Extracted text ::
------------------------
Ten English Words that Come from Arabic

It is well known that muslims had reached their golden age at around 1000 far preceeding the rise of europeans. With the domination of muslim sultanates or reigns at that times, the arabic language spreaded across their territory. The scientific achievement of the muslim world were also paving way for the european to build and advance science as of today.

As a results many new terms or words were borrowed from the muslim world to the european. Below are ten words that are still used until today that have their root from arabic.

  • The word cheque comes from the Arabic word saqq, and reflects the sophistication of finance in Arab countries in the early middle ages
  • The word algorithm is derived from the name of Abū Abdallah Muḥammad ibn Musa al-Khwarizmi whose name (al-Khwarizmi) is, in Latin, Algoritmi
  • Cipher comes from Arabic sifr, meaning “zero, naught, nothing”
------------------------
Raw records ::
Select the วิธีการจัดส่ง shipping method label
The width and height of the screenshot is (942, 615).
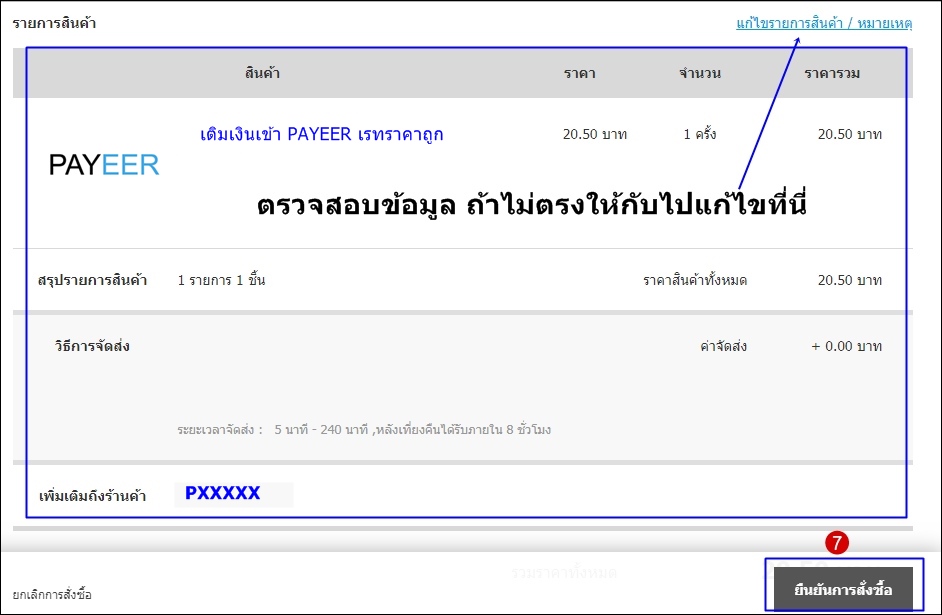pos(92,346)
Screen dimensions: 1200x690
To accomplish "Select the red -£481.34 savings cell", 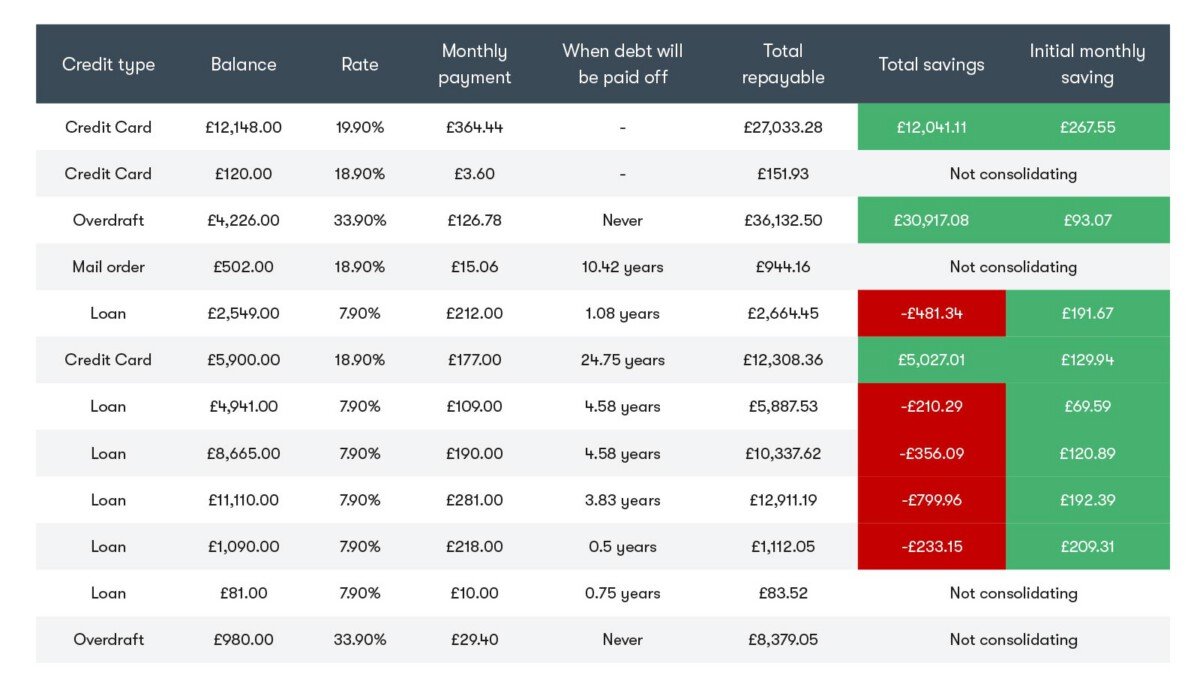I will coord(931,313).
------------------------
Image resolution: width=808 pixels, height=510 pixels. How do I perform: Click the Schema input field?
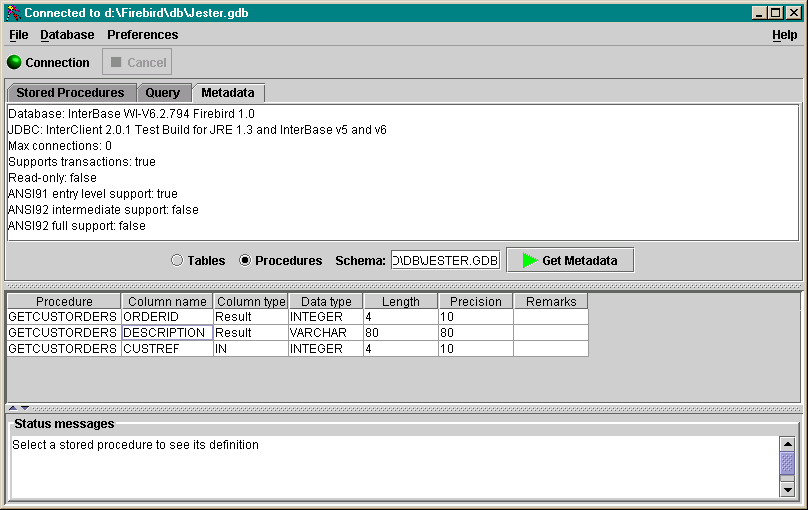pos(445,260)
------------------------
Task details :: Continue the article on English words that come from Arabic, starting after its last bullet point.

The output ::
  • The word for cotton derives from the Arabic qutn
  • Ghoul is an Arabic word for “a desert demon which can appear in different forms and shapes; an ogre or cannibal”
  • The English magazine is a word borrowed from the Arabic makhzan, meaning “storehouse”
  • Nadir has its origin in Arabic nazir, indicating “opposite, facing, parallel”
  • Tamarind refers to Arabic tamr hindi, literally meaning “Indian date”
  • The word safari has its root in the Arabic word safar, which means “journey”
  • Tariff comes from Arabic ta’rif, which means “notification” or “definition”

(from BBC)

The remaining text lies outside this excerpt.